§ WRITTEN INSTRUCTION
Please pull out every line in the entries below that contains the word "latitude".
>>>
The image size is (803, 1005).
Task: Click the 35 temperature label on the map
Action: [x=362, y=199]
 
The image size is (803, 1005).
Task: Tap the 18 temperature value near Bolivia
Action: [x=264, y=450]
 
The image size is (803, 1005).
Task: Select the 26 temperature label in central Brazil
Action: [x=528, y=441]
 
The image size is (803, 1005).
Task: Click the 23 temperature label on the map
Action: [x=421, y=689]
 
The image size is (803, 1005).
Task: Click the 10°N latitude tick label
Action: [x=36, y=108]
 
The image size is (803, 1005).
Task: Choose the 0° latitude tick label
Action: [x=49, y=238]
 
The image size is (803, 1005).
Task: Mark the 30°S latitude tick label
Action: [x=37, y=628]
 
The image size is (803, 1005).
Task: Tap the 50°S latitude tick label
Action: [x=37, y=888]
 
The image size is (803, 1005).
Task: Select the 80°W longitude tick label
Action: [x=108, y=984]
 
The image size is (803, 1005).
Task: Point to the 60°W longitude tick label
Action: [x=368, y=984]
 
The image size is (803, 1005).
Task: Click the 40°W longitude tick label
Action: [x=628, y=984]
<<<
§ TASK SOLUTION
Task: Click the 10°N latitude tick label
Task: Choose the 0° latitude tick label
Task: Mark the 30°S latitude tick label
Task: Tap the 50°S latitude tick label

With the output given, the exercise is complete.